Architecture - Honours

The Sixth Estate

The Sixth Estate seeks to reactivate the key principles of democracy in Queensland through engagement, tension, and action. Each space deliberately evokes the typologies of the original public forums of Greek architecture. The theatre, pavilion, amphitheater, courtyard, and colonnades all represent civic spaces to express, share and debate ones’ opinions and emotions for communal change. These spaces invite citizens to ardently engage with democracy in a reinvigorated method.

The sixth estate

The current state of Queensland politics is polarizing and divisive. The system
hinges on uninformed decisions made by both citizens and government, the political
focus on populist topics, and most problematic of all: a corrupt system. However,
the critique should not solely fall on politicians or the voters, however, the system
that has upheld this disillusionment. This structure has evolved into an environment
of political short-termism, mass-market media models, and a propensity towards
temporary solutions rather than long-term strategies. It is the absence of a legislative
council combined with contemporary pressures that create Queensland’s
disorganized political climate. This current state of democracy must be restructured
to ensure long-term beneficial results for our society as we know it.

Action must be made, beginning with how citizens and politicians interact with the spaces they cast their decisions in. The disconnect between civic workers and citizens has reached unprecedented limits, due to the architecture that has long maintained this barrier. The democratic architecture of today is like impenetrable fortresses that shelter politicians from the public. The sporadic occurrence of political participation happens during election season, then citizens conveniently compartmentalize their political activity. The key solution to this is to revolutionise democratic architecture. Democracy of today needs to be transparent, inclusive, and easily accessible for citizens to feel empowered to engage with decision-making. These qualities likewise need to be transferred into democratic civic spaces. The progression of society requires civic spaces that are both sympathetic and contentious to reactivate democracy.

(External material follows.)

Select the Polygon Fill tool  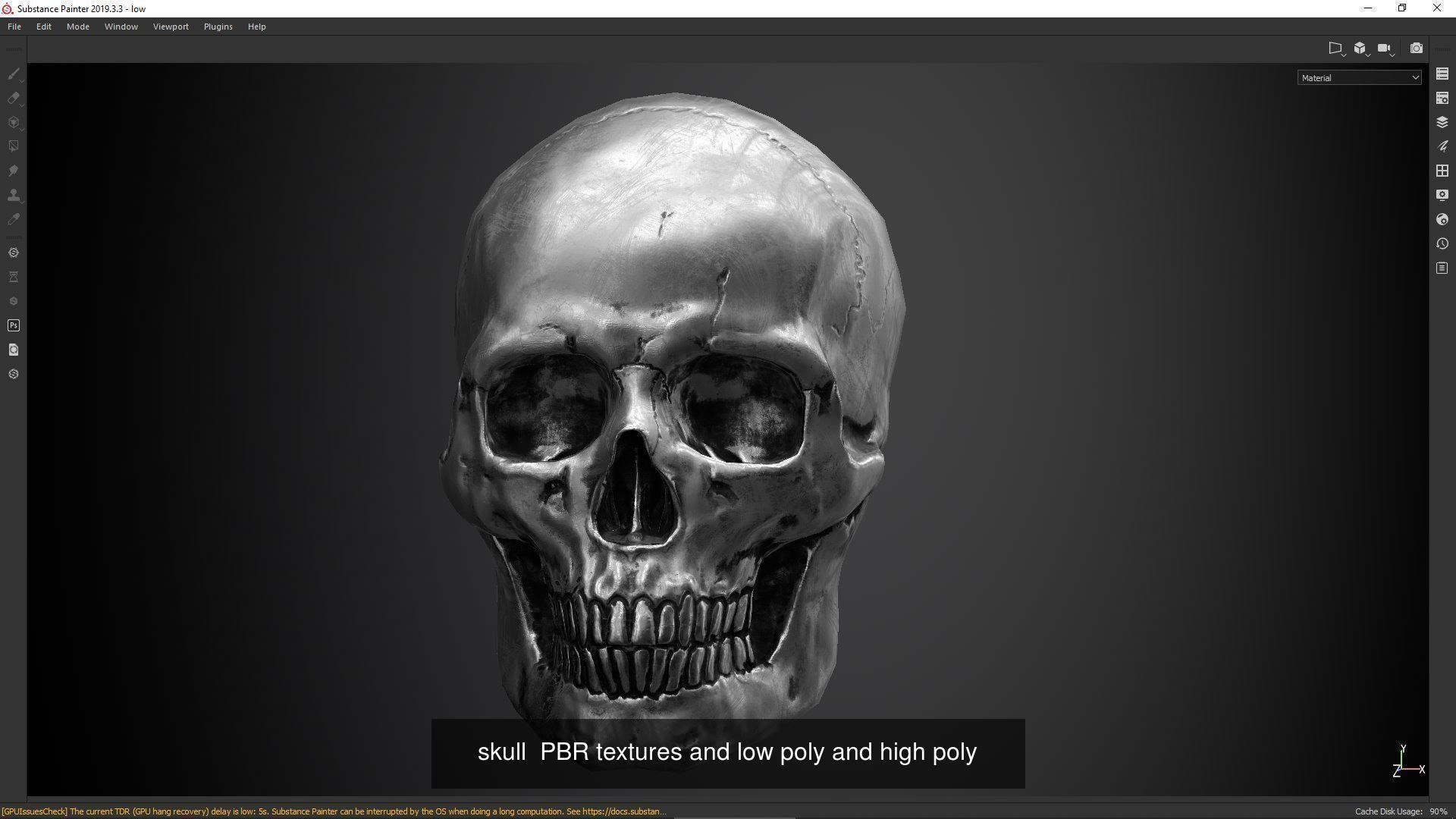13,146
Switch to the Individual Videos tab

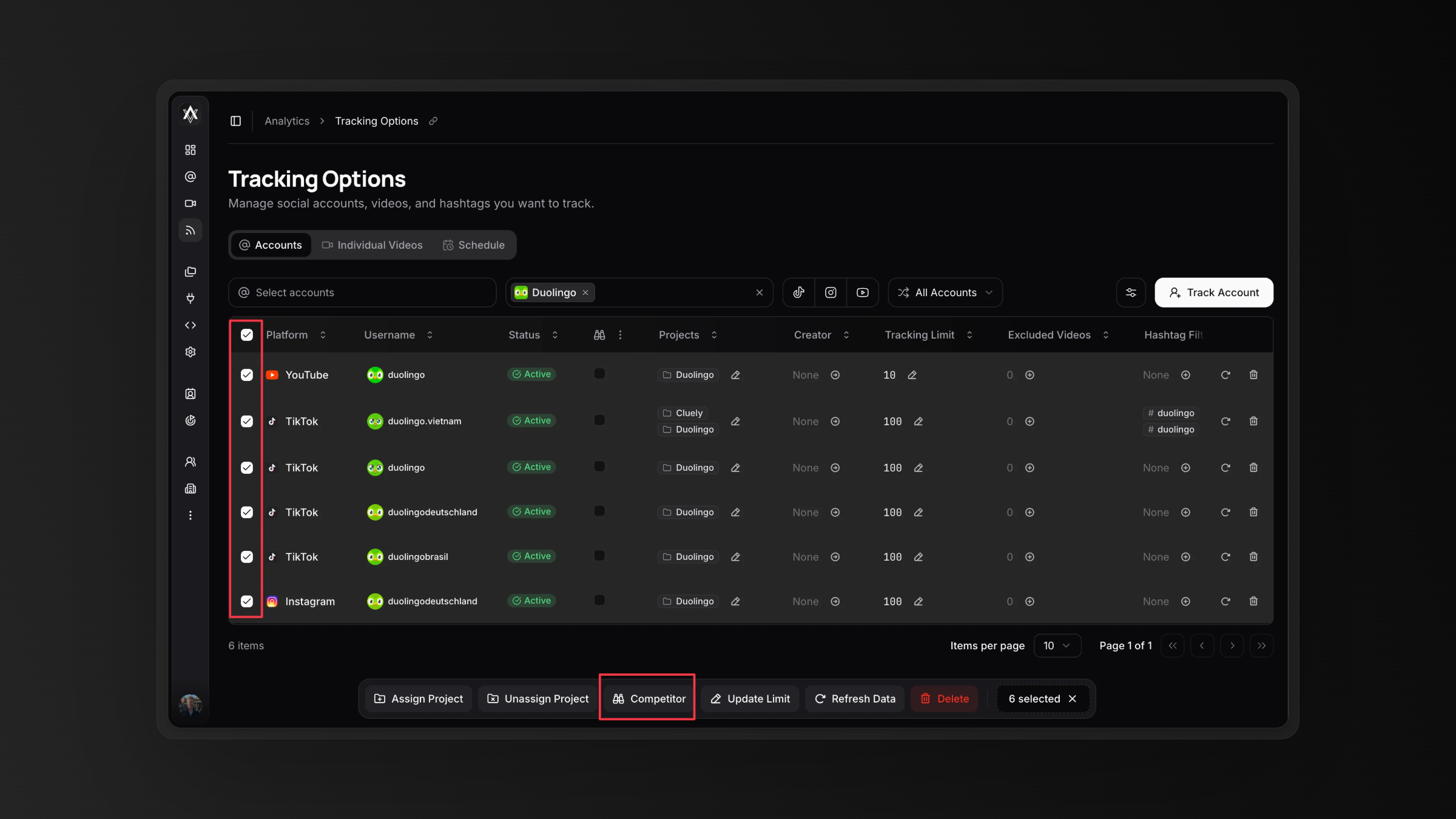tap(372, 245)
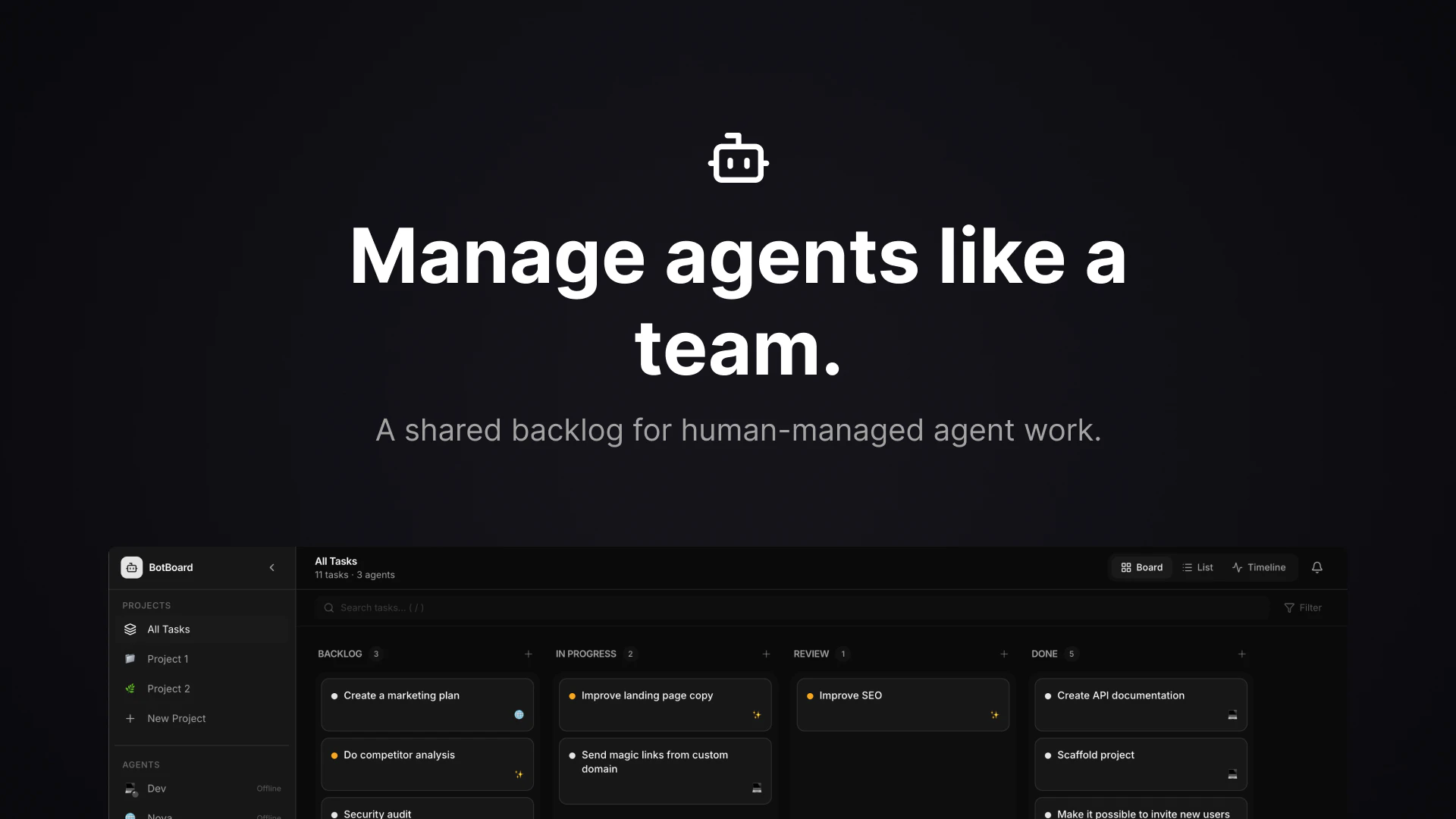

The Sixth Estate provides multiple forums of discussion and debate between settings of inside and outside, garden and city, speaker and listener. The proposal is seen as poetic response: a shining crystal laying atop the ruins of a crumbling structure, reclaimed by nature. This signifies a revolutionised approach towards democracy replacing the archaic, dilapidated state of democracy. The spatial experience of the project strategically allows citizens to both gain and knowledge with other citizens and politicians. Colonnades welcome visitors into leafy courtyards for individuals or gatherings. Amongst the canopy the yarning circle is central to these courtyards. Discussions and stories will be shared, even before entering the building. Within the sunken lobby, the media centre allows visitors to gain knowledge of world news and a different perspective before ascending into the Debate Chamber. Visitors enter this grand space which host People’s Senate discussions, events and debates. From this space, visitors congregate into the People Senate lounge to share insight with People’s Senate staff. The voting centre is situated on the second floor, where a new democratic system allows citizens to enact constitutional change. The Sixth Estate facilitates a dynamic civic experience for citizens to actively participate in progressing the state of democracy.

Jorell Moratalla

Jorell Moratalla is an Architectural Graduate with Minors in Residential Construction and Graphic Design. Jorell seeks to challenge the experiences of the built environment through poetic and contextual responses. Using his detail-oriented design approach, Jorell hopes to specialise in Residential and small-scale Commercial projects.